The South African Banking Risk Information Centre (Sabric) has warned South Africans to beware of money schemes that offer unusually high interest rates and returns.

The organization has warned that consumers need to understand the associated risks before accepting offers that promise quick and large returns, and that the probability of actually getting rich this way, is very low to none.

CEO Kalyani Pillay said: “It is important for consumers to educate themselves on how to identify risky and illegal schemes upfront. Whilst banks do warn their clients when they detect such schemes, promoters are deploying more clandestine approaches to avoid detection by banks.”

At some point when there are more existing investors than new investors, the scheme collapses and all moneys invested, could be lost.

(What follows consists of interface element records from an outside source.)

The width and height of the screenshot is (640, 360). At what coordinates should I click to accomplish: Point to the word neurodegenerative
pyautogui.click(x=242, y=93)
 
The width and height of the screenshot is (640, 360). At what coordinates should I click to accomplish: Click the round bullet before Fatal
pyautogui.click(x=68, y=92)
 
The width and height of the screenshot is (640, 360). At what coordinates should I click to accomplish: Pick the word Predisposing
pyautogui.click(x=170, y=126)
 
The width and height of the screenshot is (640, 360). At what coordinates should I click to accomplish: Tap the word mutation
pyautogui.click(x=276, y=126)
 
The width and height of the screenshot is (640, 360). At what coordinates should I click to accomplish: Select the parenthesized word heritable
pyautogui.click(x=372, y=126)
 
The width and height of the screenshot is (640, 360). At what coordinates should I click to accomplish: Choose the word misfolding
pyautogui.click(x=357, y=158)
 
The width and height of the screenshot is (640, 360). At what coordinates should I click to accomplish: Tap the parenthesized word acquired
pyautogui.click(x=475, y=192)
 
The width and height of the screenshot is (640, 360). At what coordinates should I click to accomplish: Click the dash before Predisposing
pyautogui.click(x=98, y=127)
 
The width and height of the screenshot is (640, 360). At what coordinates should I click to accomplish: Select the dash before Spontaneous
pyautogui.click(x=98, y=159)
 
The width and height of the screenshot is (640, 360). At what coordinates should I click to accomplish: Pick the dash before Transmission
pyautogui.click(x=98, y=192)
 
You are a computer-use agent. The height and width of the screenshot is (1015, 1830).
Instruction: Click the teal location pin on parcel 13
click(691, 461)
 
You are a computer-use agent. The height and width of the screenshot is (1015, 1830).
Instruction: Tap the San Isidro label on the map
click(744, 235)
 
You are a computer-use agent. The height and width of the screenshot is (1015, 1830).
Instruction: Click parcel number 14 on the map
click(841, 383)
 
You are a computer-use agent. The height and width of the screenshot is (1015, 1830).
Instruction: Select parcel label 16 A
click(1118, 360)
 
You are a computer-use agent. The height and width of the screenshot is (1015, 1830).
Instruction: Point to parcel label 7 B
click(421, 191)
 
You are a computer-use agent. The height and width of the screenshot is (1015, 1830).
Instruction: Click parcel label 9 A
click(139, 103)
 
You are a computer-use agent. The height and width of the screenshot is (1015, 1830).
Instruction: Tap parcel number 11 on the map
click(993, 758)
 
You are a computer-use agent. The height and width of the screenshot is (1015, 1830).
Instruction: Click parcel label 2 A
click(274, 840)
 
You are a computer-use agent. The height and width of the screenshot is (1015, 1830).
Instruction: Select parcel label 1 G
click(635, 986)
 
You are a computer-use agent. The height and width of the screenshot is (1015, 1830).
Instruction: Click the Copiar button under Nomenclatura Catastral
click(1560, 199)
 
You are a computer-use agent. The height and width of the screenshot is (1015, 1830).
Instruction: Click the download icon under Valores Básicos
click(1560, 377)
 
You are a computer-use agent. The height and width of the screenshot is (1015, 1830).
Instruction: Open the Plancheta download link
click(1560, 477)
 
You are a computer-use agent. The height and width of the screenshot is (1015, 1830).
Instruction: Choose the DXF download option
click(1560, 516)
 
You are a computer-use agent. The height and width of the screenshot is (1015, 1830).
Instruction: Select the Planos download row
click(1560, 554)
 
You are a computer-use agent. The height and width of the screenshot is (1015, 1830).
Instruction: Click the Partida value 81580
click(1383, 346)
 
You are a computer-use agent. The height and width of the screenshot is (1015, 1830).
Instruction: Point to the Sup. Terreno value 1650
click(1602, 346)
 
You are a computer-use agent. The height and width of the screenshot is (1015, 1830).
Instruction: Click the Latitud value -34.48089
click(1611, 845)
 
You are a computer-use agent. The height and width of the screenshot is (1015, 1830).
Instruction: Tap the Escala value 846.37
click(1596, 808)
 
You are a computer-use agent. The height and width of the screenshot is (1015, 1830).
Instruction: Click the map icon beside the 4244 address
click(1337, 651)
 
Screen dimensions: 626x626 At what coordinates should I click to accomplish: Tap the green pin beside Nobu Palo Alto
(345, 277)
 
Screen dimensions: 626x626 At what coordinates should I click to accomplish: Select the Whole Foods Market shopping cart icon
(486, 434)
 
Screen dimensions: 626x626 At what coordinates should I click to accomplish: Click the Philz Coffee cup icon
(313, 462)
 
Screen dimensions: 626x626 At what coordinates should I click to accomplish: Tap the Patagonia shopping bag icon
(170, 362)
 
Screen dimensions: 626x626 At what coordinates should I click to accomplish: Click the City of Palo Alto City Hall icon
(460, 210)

Here are tips to identify a Ponzi scheme;

– The promoter promises high returns, which could not be achieved through normal conventional investment opportunities, within a short period.

– Often high returns are paid initially and then investors are lured into investing even more money.

– They often promise guaranteed returns – no return is ever guaranteed, all investments carry some risk.

– Promoters are usually quite secretive about the actual business model.

– The promoter becomes unavailable and returns dry up.

– Usually the scheme collapses soon thereafter.
Tips to spot a pyramid scheme are:

– Promoter promise high returns over a short period and your returns increase with the number of people that you recruit to the scheme.

– A fee or initial investment is required to participate in the scheme.

– Participants are asked to recruit more investors and rewarded for bringing them into the scheme.

– The scheme has multiple levels of members, all collecting commission on a single transaction.

– There is no underpinning financial investment that generates growth.

– Participants are sometimes taught how to circumvent detection methods.

– They are often disguised as stokvels and may even use virtual currencies like bitcoins to sidestep the formal banking sector where they could be detected.